• [How to complete this task]: Please output exactly the lines below, starting at the line that has "relance (190, 1284)" and ending at the line that has "Prochain défilé (70. édition) (80, 220)", both included; leave out all pictures and include nothing else.

• [Material provided]:

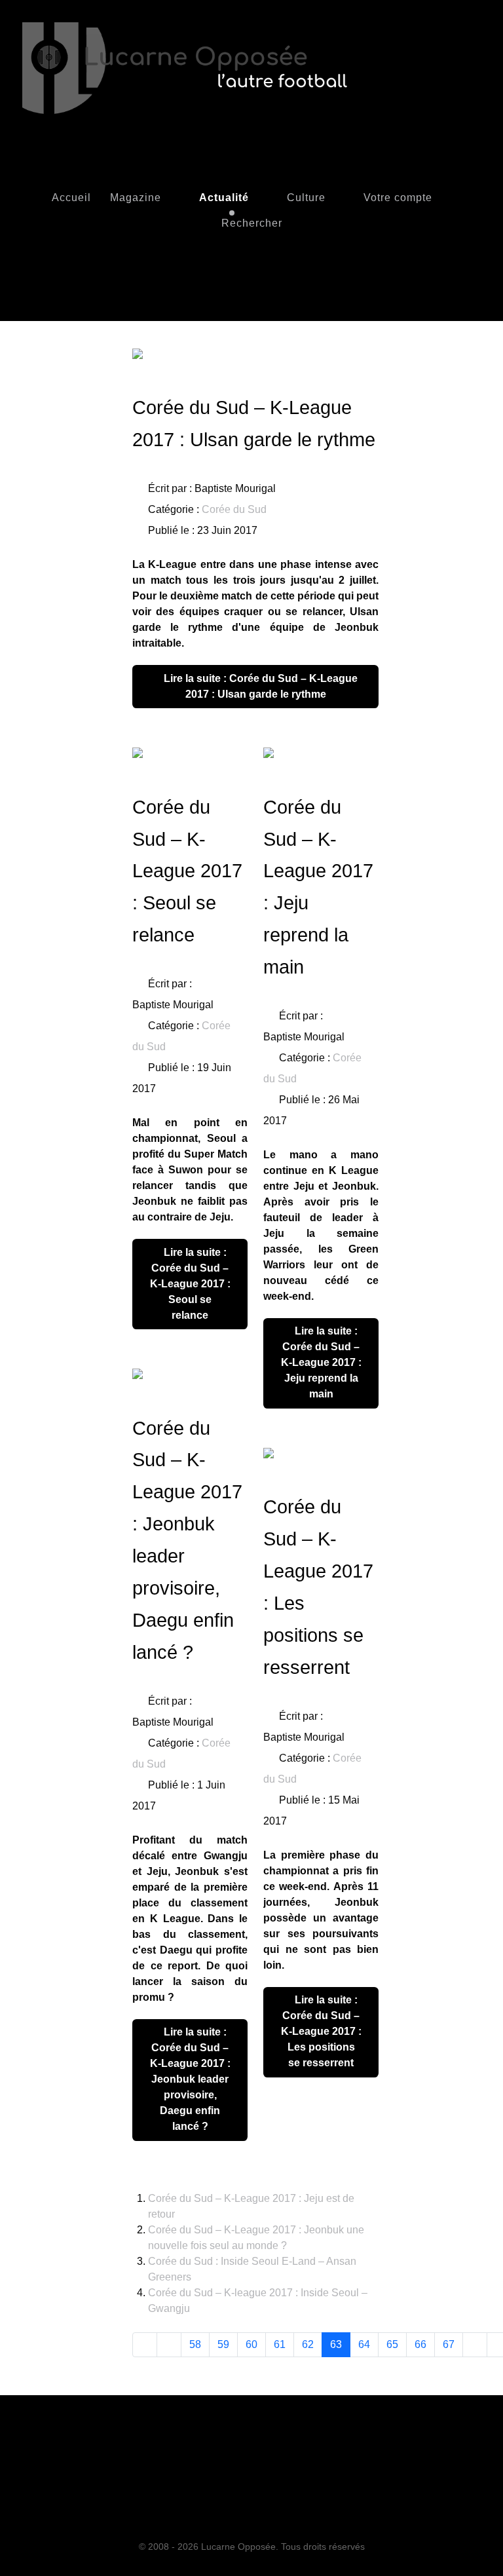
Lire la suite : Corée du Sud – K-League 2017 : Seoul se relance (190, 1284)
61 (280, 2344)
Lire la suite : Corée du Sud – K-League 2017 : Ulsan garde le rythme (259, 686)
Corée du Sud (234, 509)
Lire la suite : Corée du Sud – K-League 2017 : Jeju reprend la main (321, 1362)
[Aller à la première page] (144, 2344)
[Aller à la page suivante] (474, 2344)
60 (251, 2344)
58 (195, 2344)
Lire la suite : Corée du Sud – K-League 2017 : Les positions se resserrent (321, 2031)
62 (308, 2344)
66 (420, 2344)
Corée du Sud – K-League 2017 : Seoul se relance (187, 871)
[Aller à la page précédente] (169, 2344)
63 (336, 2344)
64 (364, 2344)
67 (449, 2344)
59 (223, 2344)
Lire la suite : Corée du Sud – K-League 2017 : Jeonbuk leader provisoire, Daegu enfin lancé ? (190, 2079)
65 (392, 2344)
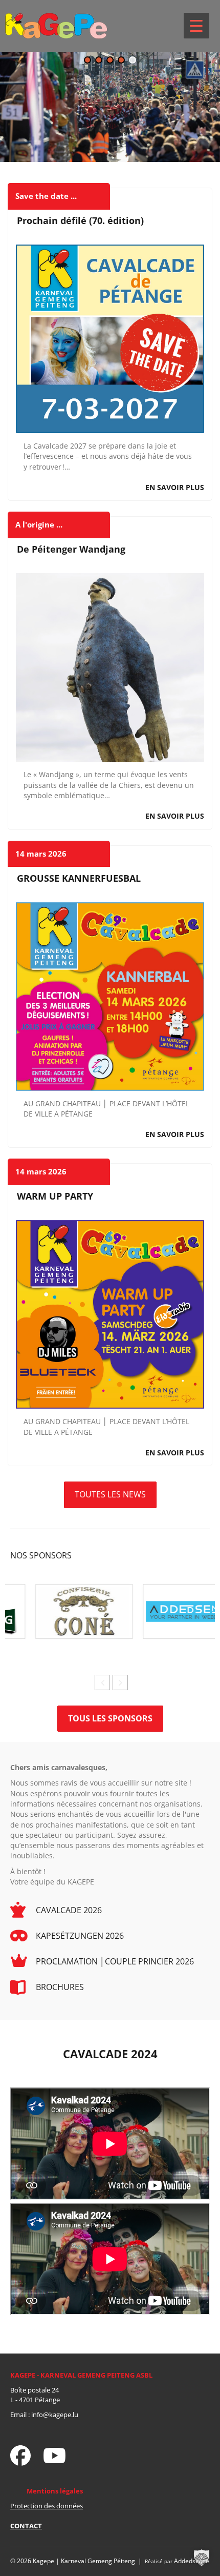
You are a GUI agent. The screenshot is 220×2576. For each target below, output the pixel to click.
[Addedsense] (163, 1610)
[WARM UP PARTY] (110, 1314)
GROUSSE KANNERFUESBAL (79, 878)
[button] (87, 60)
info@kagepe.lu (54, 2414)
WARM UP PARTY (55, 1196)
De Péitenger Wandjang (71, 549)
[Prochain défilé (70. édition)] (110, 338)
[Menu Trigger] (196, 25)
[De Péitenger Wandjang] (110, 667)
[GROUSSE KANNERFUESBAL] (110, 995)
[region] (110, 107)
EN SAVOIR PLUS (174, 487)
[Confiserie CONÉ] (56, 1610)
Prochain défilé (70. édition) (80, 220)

--

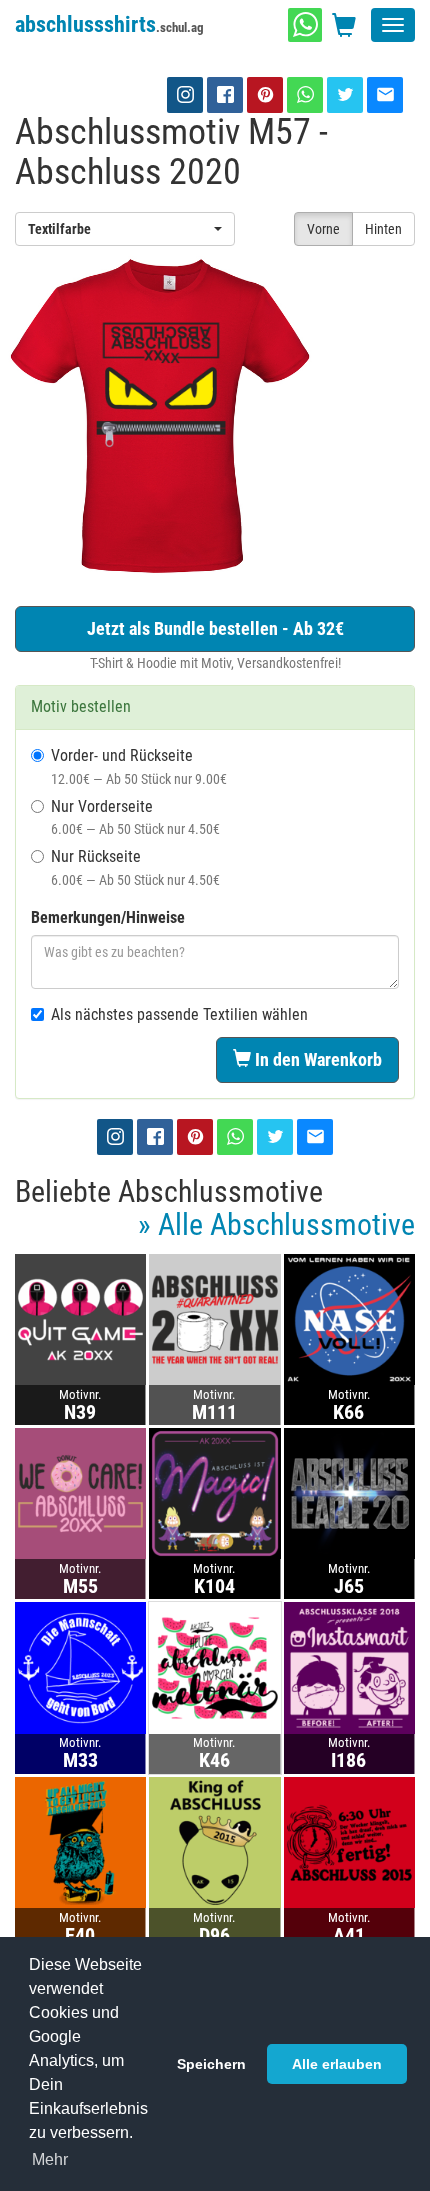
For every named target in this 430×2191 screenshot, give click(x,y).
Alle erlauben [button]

• [Solution for this task]:
Lire la suite : Corée du Sud – K-League 2017 : Seoul se relance (190, 1284)
61 (280, 2344)
Lire la suite : Corée du Sud – K-League 2017 : Ulsan garde le rythme (259, 686)
Corée du Sud (234, 509)
Lire la suite : Corée du Sud – K-League 2017 : Jeju reprend la main (321, 1362)
[Aller à la première page] (144, 2344)
[Aller à la page suivante] (474, 2344)
60 (251, 2344)
58 (195, 2344)
Lire la suite : Corée du Sud – K-League 2017 : Les positions se resserrent (321, 2031)
62 (308, 2344)
66 (420, 2344)
Corée du Sud – K-League 2017 : Seoul se relance (187, 871)
[Aller à la page précédente] (169, 2344)
63 (336, 2344)
64 (364, 2344)
67 (449, 2344)
59 (223, 2344)
Lire la suite : Corée du Sud – K-League 2017 : Jeonbuk leader provisoire, Daegu enfin lancé ? (190, 2079)
65 (392, 2344)
You are a GUI agent. The screenshot is 220×2576. For each target below, output the pixel to click.
[Addedsense] (163, 1610)
[WARM UP PARTY] (110, 1314)
GROUSSE KANNERFUESBAL (79, 878)
[button] (87, 60)
info@kagepe.lu (54, 2414)
WARM UP PARTY (55, 1196)
De Péitenger Wandjang (71, 549)
[Prochain défilé (70. édition)] (110, 338)
[Menu Trigger] (196, 25)
[De Péitenger Wandjang] (110, 667)
[GROUSSE KANNERFUESBAL] (110, 995)
[region] (110, 107)
EN SAVOIR PLUS (174, 487)
[Confiserie CONÉ] (56, 1610)
Prochain défilé (70. édition) (80, 220)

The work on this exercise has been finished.